- **WHAT YOU SHOULD DO**
Please reproduce all of the lines below, word for word and in full.

- **SOURCE DATA**
↓

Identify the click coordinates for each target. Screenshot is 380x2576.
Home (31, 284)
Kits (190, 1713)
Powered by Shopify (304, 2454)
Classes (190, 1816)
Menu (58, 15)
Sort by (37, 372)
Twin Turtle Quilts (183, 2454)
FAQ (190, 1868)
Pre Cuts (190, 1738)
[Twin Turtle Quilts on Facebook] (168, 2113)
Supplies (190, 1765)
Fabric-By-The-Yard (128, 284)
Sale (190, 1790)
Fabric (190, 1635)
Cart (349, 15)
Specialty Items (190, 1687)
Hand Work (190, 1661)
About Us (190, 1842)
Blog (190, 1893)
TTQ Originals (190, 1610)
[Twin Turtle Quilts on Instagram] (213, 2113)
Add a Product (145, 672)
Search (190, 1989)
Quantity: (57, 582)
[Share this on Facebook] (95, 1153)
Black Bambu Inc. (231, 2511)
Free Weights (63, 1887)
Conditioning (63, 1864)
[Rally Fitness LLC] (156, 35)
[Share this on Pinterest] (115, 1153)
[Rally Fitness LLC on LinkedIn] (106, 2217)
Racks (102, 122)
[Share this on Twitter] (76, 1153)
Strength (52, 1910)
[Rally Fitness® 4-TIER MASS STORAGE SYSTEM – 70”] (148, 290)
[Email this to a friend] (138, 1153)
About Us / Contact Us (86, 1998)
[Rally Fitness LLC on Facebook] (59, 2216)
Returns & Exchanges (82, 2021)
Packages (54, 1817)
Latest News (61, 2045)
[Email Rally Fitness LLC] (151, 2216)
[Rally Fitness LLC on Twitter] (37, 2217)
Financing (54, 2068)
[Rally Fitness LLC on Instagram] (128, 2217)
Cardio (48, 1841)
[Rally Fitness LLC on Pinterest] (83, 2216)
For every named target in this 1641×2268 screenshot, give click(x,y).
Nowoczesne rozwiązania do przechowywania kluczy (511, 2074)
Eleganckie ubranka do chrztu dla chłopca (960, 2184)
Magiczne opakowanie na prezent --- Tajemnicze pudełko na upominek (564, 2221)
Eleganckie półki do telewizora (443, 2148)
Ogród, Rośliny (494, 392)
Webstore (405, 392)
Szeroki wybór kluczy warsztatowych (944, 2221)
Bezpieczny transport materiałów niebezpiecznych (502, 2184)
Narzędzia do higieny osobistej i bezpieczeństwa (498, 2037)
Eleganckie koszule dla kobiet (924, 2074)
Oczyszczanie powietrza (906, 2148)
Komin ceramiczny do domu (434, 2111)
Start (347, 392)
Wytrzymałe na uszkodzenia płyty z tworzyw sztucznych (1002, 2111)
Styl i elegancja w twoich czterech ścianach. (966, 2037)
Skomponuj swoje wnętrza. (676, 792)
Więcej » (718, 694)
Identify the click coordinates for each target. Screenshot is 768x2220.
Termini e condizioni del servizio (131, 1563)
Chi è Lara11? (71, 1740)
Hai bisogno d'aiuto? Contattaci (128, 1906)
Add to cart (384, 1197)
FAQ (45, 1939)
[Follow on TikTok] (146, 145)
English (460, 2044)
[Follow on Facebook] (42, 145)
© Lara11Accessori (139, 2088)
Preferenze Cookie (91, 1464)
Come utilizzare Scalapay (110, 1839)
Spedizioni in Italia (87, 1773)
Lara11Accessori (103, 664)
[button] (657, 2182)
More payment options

↑

- **TASK RESULT**
Identify the click coordinates for each target. Screenshot is 380x2576.
Home (31, 284)
Kits (190, 1713)
Powered by Shopify (304, 2454)
Classes (190, 1816)
Menu (58, 15)
Sort by (37, 372)
Twin Turtle Quilts (183, 2454)
FAQ (190, 1868)
Pre Cuts (190, 1738)
[Twin Turtle Quilts on Facebook] (168, 2113)
Supplies (190, 1765)
Fabric-By-The-Yard (128, 284)
Sale (190, 1790)
Fabric (190, 1635)
Cart (349, 15)
Specialty Items (190, 1687)
Hand Work (190, 1661)
About Us (190, 1842)
Blog (190, 1893)
TTQ Originals (190, 1610)
[Twin Turtle Quilts on Instagram] (213, 2113)
Add a Product (145, 672)
Search (190, 1989)
Quantity: (57, 582)
[Share this on Facebook] (95, 1153)
Black Bambu Inc. (231, 2511)
Free Weights (63, 1887)
Conditioning (63, 1864)
[Rally Fitness LLC] (156, 35)
[Share this on Pinterest] (115, 1153)
[Rally Fitness LLC on LinkedIn] (106, 2217)
Racks (102, 122)
[Share this on Twitter] (76, 1153)
Strength (52, 1910)
[Rally Fitness® 4-TIER MASS STORAGE SYSTEM – 70”] (148, 290)
[Email this to a friend] (138, 1153)
About Us / Contact Us (86, 1998)
[Rally Fitness LLC on Facebook] (59, 2216)
Returns & Exchanges (82, 2021)
Packages (54, 1817)
Latest News (61, 2045)
[Email Rally Fitness LLC] (151, 2216)
[Rally Fitness LLC on Twitter] (37, 2217)
Financing (54, 2068)
[Rally Fitness LLC on Instagram] (128, 2217)
Cardio (48, 1841)
[Rally Fitness LLC on Pinterest] (83, 2216)
For every named target in this 1641×2268 screenshot, give click(x,y).
Nowoczesne rozwiązania do przechowywania kluczy (511, 2074)
Eleganckie ubranka do chrztu dla chłopca (960, 2184)
Magiczne opakowanie na prezent --- Tajemnicze pudełko na upominek (564, 2221)
Eleganckie półki do telewizora (443, 2148)
Ogród, Rośliny (494, 392)
Webstore (405, 392)
Szeroki wybór kluczy warsztatowych (944, 2221)
Bezpieczny transport materiałów niebezpiecznych (502, 2184)
Narzędzia do higieny osobistej i bezpieczeństwa (498, 2037)
Eleganckie koszule dla kobiet (924, 2074)
Oczyszczanie powietrza (906, 2148)
Komin ceramiczny do domu (434, 2111)
Start (347, 392)
Wytrzymałe na uszkodzenia płyty z tworzyw sztucznych (1002, 2111)
Styl i elegancja w twoich czterech ścianach. (966, 2037)
Skomponuj swoje wnętrza. (676, 792)
Więcej » (718, 694)
Identify the click coordinates for each target. Screenshot is 768x2220.
Termini e condizioni del servizio (131, 1563)
Chi è Lara11? (71, 1740)
Hai bisogno d'aiuto? Contattaci (128, 1906)
Add to cart (384, 1197)
FAQ (45, 1939)
[Follow on TikTok] (146, 145)
English (460, 2044)
[Follow on Facebook] (42, 145)
© Lara11Accessori (139, 2088)
Preferenze Cookie (91, 1464)
Come utilizzare Scalapay (110, 1839)
Spedizioni in Italia (87, 1773)
Lara11Accessori (103, 664)
[button] (657, 2182)
More payment options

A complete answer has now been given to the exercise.